Tuesday, March 3, 2020

After 10 years, the journey starts again... this time in the right direction (I hope) [MENTAL HEALTH]

TL;DR at the bottom.

Hello Everyone!

This will be my first post ever in this subreddit (and my second overall), despite following it for years.

Yesterday I made up my mind to re-embark on this journey of weight loss and weight management with the healthiest, and most well-rounded approach possible.

As many people in this subreddit I THOUGHT I was the king of weight-loss, but then I realized that this Mountain I climbed was more of a roller-coaster, with some very scary ups and downs. Here's my struggle in as brief a format as I can think:

  • Always had low self-esteem as a child, which materialised in the form of anger.
  • Entering High School it all went down the drain. Although I had my group of friends, by mid-high school my fear of rejection and incapacity to properly deal with criticism from my peers, led to me becoming a relative recluse, and I started binge-eating.
  • I went up from a healthy weight for my stature to weighing almost 30kg (66 lbs) OVER my healthy weight limit... I hit almost a total of 240 lbs!.
  • My health and my back got messed up from my overweight.
  • Took a kind of sabbatical, where I came to realize I HATED who I was.
  • I became Anorexic (for about a year) and OBSESSED with working out and running.
  • I (of course) dropped all my extra weight, and then some, in LESS THAN A YEAR. I can now tell you for sure that THE PRIZE WAS NOT WORTH THE COST.
  • While deluding myself all this time, I dropped Anorexia and practiced Bulimia sporadically but increasingly, always after binge eating and HATING myself for what I ate (it took me a WHILE to admit to myself this was bulimia, too).
  • Throughout College I FINALLY had the lean, buff body I wanted to have... all while keeping on with the self hate, and the eating disorders, (oh yeah, in case you're curious, I'm a dude).
  • I thought nobody knew about my eating disorders, but it's just that nobody said anything to me, not family, not friends.
  • I went through several girlfriends during college and after graduating, all the while keeping my bulimia "in check" (thinking I wasn't doing it often enough for it to be a problem)... but feeling as empty inside as always, and secretly – even for me somehow – hating myself .
  • Met a woman who really shook my reality, and helped me start understanding self-love, self-soothing. This woman (who is now my wife) made me realize a lot of things about myself and my own perception, which detonated a dramatic shift in how I see the world myself.
  • Started doing a lot of introspection, started meditating some, went to see a Psychiatrist, learned about my personality and my personality disorders.
  • Gradually my eating disorders started fading away, almost disappearing. I'm no longer obsessed with exercise, but try to find a "sweet spot", and try to do it more for my health...
  • EXCEPT for the fact that I still do Binge-Eating, and when its not food, drugs, or work, or even binge-watching series binge-do something.
  • EXCEPT for the fact that – now that I gained some weight back – I sometimes look at those fatty bits in the mirror and for moments I hate myself again... and when that happens I have to re-ground myself, and remind myself to love my own persona, for ALL that it is.

SO:

  1. I have learned that (at least in my case) gaining weight due to binge eating is just a symptom of a some underlying mental problem(s).
  2. Binge eating is just like alcoholism and other addictions. They are coping mechanisms, you're trying to distract yourself from something, sometimes it is something deep under the surface.
  3. Although I am in a WAY better place than in the past, I still struggle with my addictions, mostly Binge Eating.
  4. I'm still learning to really love myself and love my life and really live, not just for immediate pleasure/distraction, but for the sake of a more profound experience.

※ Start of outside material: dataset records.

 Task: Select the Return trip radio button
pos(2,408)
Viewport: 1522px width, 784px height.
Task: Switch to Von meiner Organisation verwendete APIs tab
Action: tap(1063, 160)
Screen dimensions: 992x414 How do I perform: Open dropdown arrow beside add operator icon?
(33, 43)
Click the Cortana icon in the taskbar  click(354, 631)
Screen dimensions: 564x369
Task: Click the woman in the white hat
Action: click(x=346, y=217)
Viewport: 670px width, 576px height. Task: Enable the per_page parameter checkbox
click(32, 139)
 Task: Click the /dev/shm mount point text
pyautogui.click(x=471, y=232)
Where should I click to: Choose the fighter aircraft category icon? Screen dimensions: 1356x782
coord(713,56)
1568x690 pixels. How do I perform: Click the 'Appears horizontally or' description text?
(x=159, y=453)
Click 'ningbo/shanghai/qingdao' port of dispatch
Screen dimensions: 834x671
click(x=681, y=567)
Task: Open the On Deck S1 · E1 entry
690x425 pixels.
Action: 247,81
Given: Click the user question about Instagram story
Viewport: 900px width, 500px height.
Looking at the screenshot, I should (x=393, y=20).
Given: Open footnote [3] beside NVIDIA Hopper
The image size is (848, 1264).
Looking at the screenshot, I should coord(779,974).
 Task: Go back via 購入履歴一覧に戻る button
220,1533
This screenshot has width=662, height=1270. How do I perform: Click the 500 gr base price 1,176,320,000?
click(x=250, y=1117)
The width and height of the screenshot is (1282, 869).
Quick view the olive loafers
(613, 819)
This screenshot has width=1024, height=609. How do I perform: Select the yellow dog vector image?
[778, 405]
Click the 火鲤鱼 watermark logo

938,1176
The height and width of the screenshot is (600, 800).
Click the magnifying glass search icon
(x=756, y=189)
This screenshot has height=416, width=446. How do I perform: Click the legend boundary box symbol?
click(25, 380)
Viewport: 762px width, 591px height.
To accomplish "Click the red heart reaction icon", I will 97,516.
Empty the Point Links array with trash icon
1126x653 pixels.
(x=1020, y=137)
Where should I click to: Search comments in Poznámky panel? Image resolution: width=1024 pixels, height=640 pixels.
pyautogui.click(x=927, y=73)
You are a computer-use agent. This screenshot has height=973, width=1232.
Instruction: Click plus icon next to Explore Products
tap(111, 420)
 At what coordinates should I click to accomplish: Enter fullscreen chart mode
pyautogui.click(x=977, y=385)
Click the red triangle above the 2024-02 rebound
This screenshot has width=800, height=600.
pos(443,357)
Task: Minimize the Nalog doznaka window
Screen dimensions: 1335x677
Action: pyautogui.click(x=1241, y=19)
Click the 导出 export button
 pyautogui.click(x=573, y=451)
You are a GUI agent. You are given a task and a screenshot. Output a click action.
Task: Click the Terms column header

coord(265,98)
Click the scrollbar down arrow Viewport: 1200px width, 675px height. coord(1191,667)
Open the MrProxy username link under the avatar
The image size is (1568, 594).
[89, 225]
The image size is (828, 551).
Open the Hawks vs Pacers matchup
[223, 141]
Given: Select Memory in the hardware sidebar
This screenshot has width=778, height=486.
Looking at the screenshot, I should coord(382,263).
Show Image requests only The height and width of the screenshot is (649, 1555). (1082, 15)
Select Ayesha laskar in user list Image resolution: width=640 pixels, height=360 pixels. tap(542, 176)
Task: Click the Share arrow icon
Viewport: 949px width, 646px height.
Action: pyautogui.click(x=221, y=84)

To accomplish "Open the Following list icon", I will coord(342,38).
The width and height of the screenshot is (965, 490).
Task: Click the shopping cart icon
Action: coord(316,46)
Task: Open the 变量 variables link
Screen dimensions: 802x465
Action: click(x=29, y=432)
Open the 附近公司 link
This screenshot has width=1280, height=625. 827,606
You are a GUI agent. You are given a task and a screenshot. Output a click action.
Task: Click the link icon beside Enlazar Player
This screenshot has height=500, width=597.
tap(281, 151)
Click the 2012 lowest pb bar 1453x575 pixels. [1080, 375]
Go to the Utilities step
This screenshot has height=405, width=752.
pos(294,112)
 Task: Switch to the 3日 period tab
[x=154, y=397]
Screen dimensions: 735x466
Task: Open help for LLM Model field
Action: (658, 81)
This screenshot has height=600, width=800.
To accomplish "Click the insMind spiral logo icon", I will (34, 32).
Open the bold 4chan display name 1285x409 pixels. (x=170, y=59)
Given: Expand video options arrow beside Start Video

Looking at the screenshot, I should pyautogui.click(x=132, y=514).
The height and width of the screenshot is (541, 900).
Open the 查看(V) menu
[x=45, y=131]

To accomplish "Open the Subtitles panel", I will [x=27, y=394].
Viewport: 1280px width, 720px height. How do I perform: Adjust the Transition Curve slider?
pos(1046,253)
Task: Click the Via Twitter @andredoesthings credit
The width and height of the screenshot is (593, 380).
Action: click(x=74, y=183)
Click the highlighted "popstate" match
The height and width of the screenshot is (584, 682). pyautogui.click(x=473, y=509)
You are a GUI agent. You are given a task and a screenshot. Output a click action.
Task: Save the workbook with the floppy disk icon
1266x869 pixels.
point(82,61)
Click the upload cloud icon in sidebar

I want to go back to my ideal weight, admittedly both for health reasons, as well as for feeling comfortable with my body. BUT this time I think the best approach for me is focusing on the 4 points above, therefore I will promise the following:

  1. I promise myself to do things with moderation, always listening to my body.
  2. I promise myself to look at myself with love and compassion.
  3. I promise myself to take the time to appreciate the world, my life, and all the things that surround me.
  4. I promise myself to stop using food, alcohol or other means of distraction to get away from myself or from ugly situations.
  5. Finally, I promise myself that if I ever fail with any of the above promises, it will be okay, I will have self-compassion, and I will not kick myself down, but rather shake it off, and get "back in the saddle".

Any tips that you might have for me will be very much appreciated.

I will also be glad to answer any questions as best as I can.

TL;DR: I have struggled all my life with mental issues, that have manifested through eating disorders. I now plan to take care of my mind first, and have my body follow, instead of skipping the mind and "forcing" my body to be how I think it "should" be.